* [What you have to do] The lines needed run from the one that contains "The height and width of the screenshot is (1180, 2156)." through the end of the material below, both included; write them out exactly, with no pictures.

* [Provided data]
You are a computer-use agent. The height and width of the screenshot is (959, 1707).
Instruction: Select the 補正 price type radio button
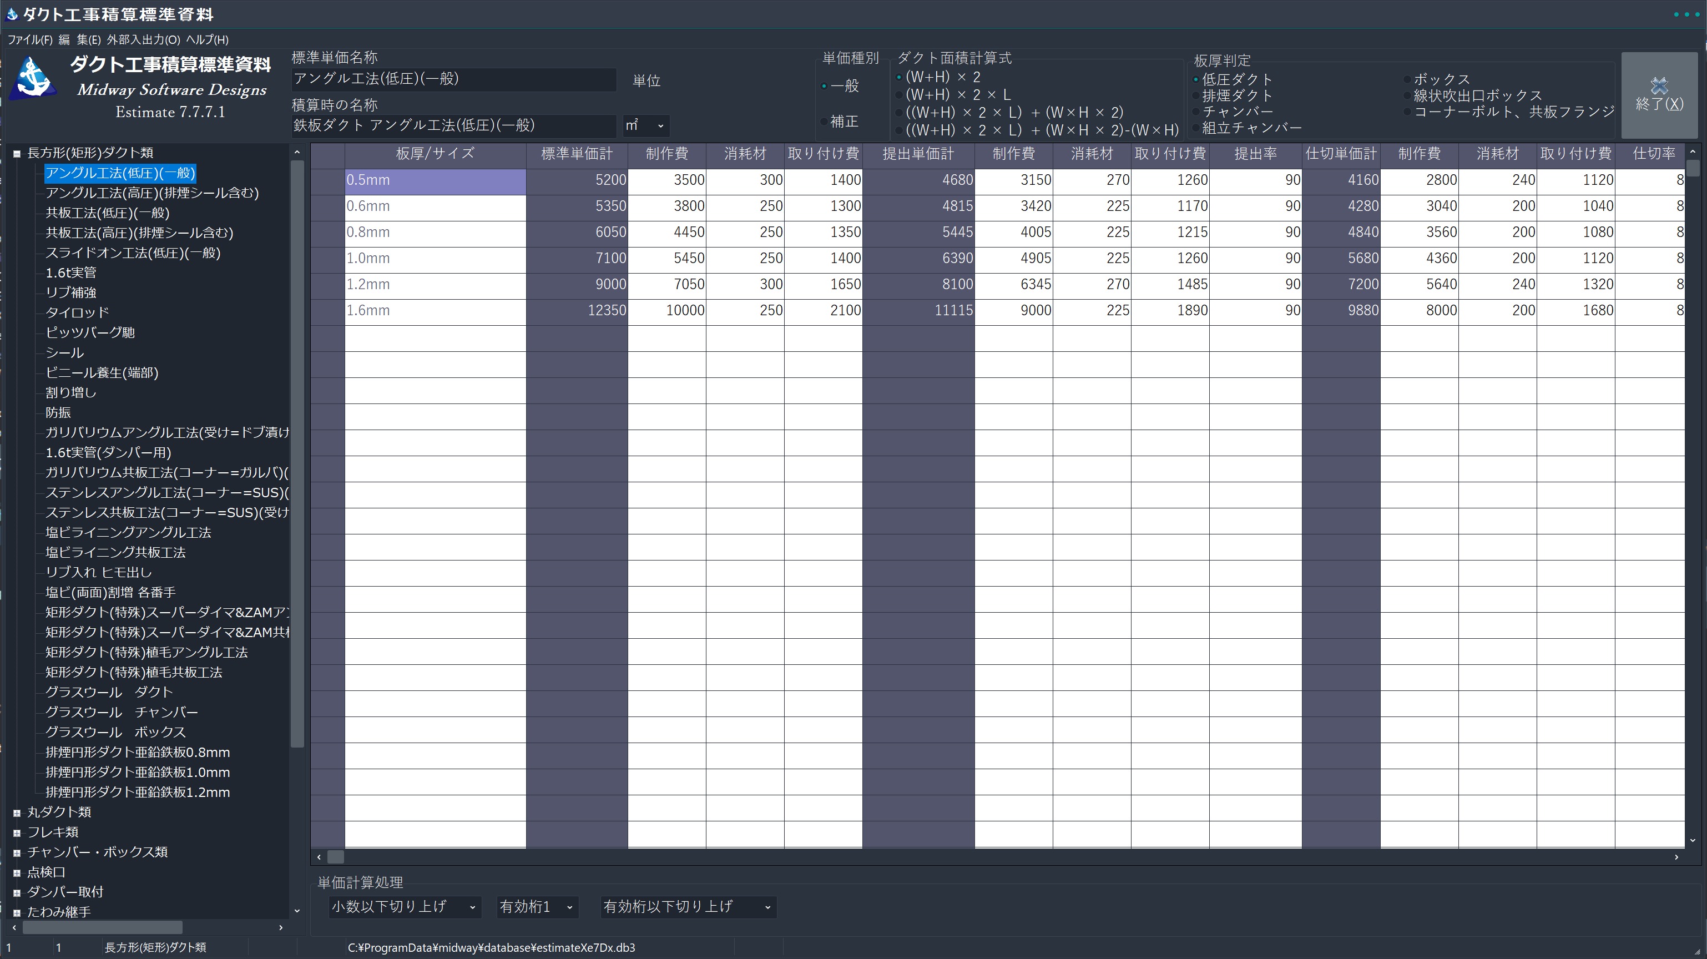tap(824, 122)
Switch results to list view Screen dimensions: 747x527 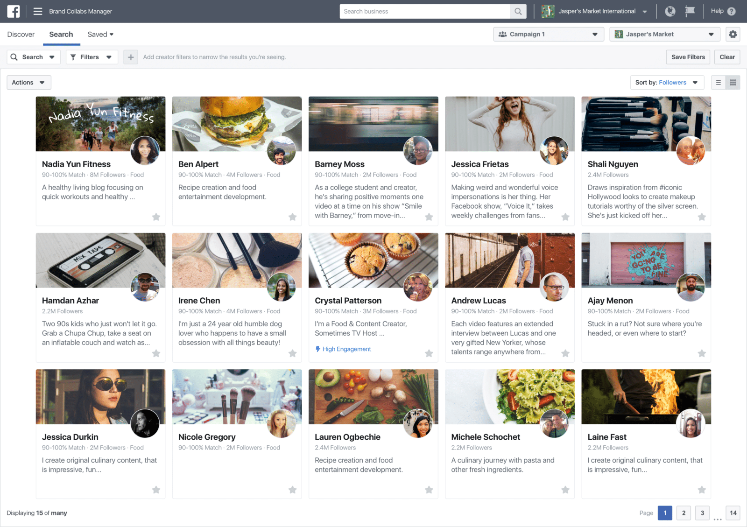coord(719,82)
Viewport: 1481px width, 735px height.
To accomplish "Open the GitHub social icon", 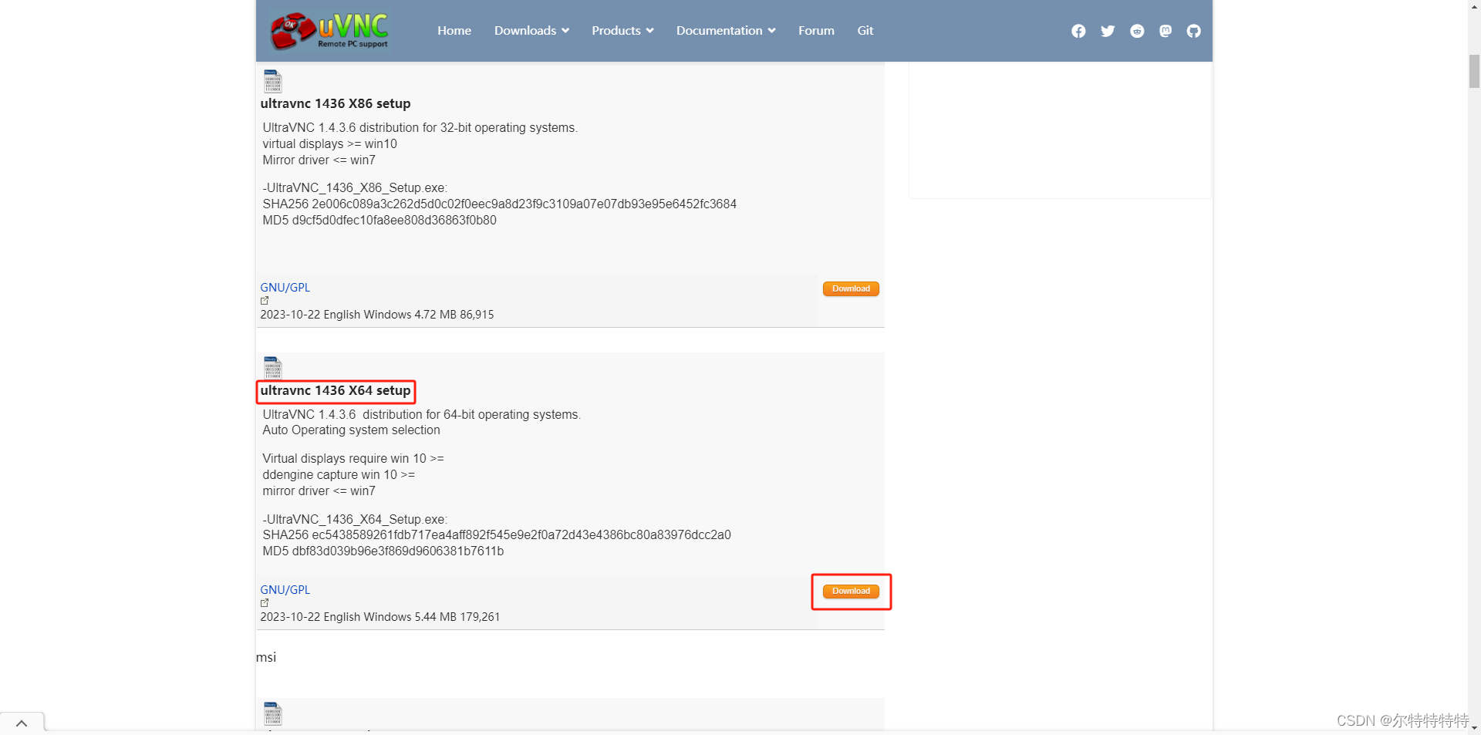I will 1193,31.
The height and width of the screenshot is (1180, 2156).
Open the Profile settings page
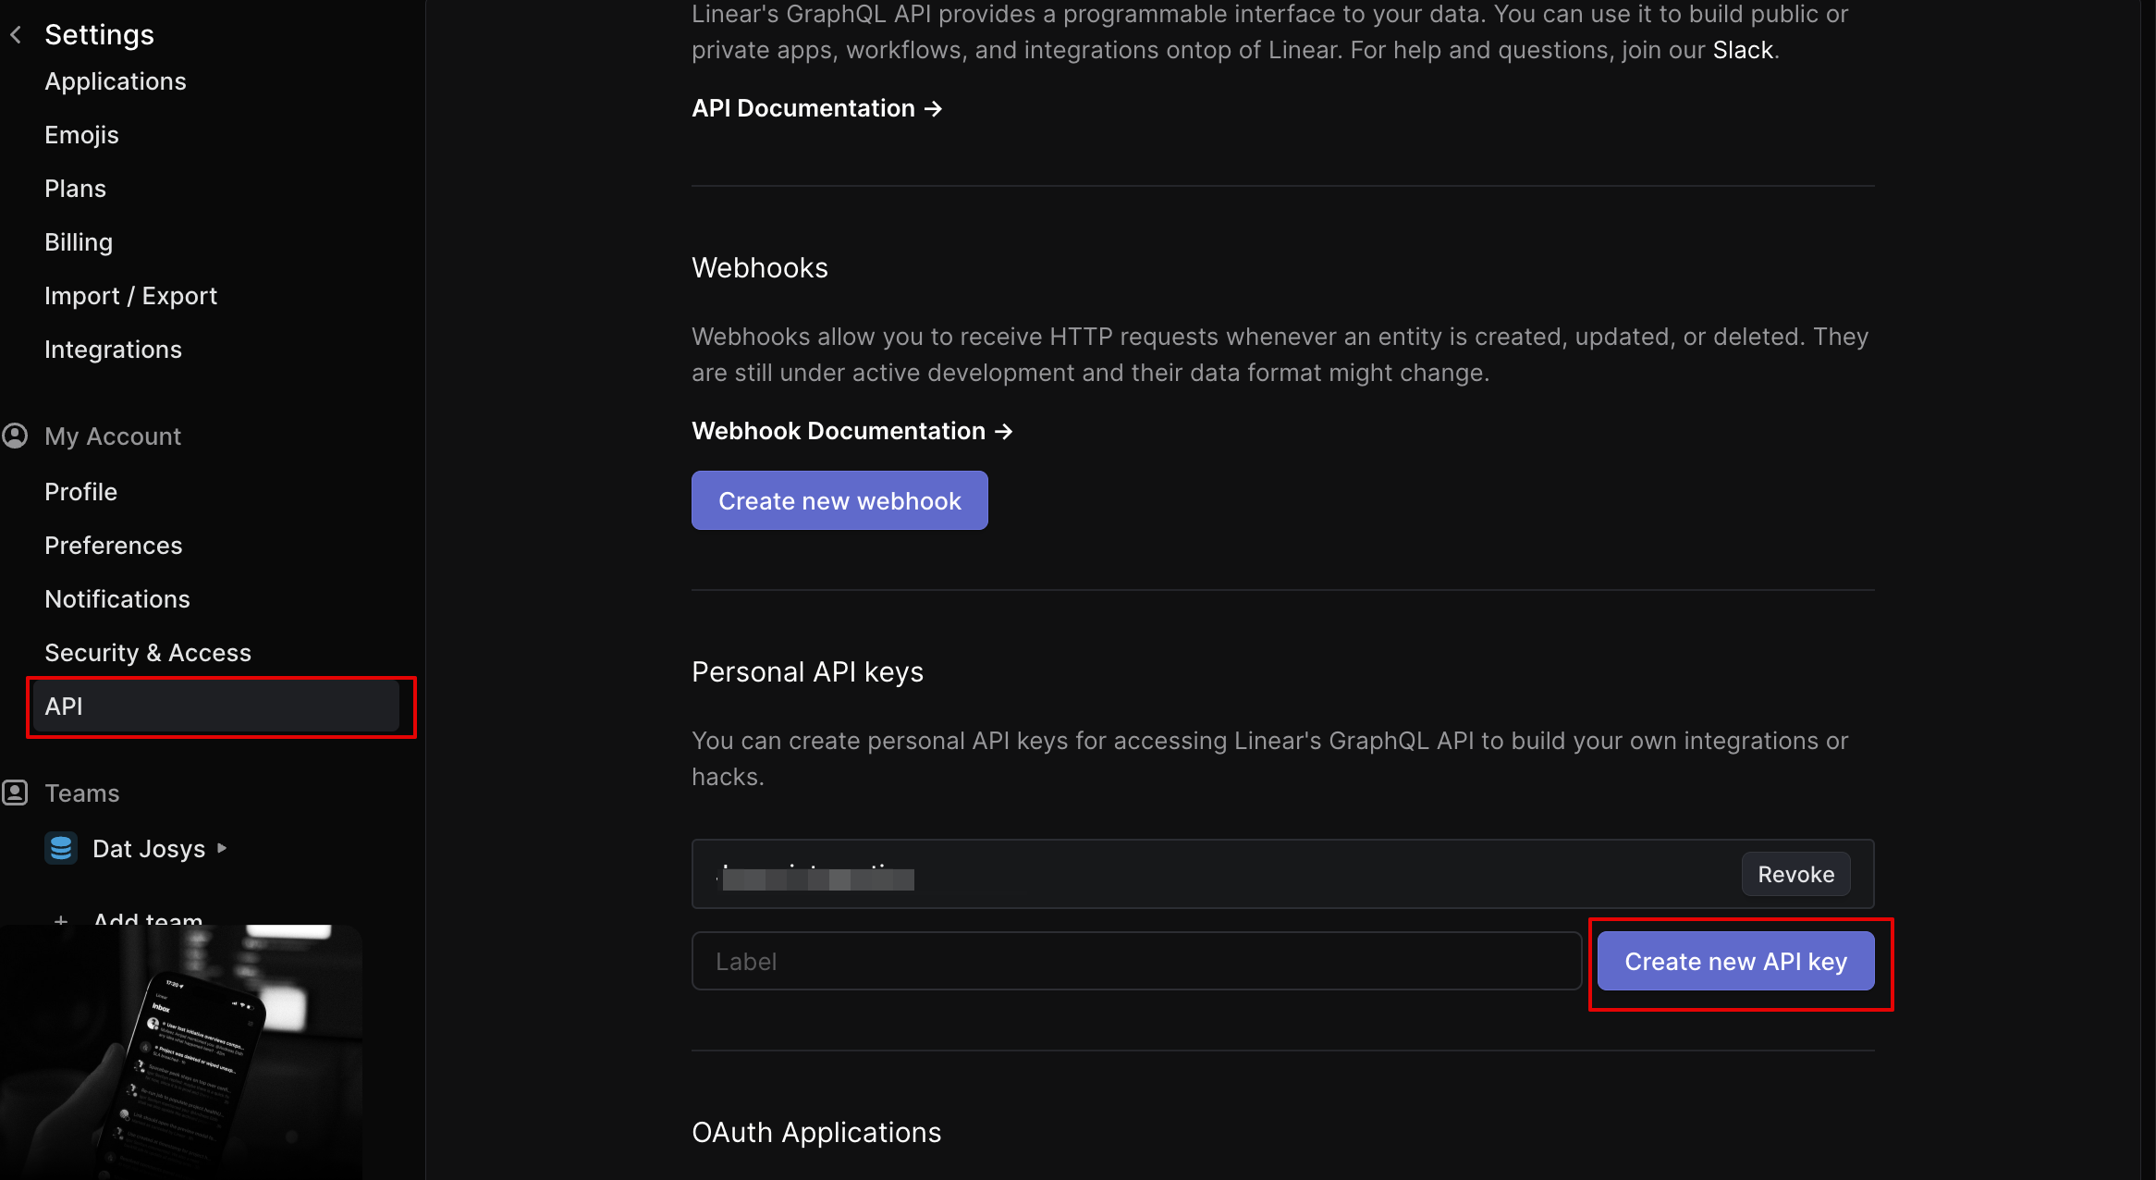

* [Written solution]
The height and width of the screenshot is (1180, 2156).
Open the Profile settings page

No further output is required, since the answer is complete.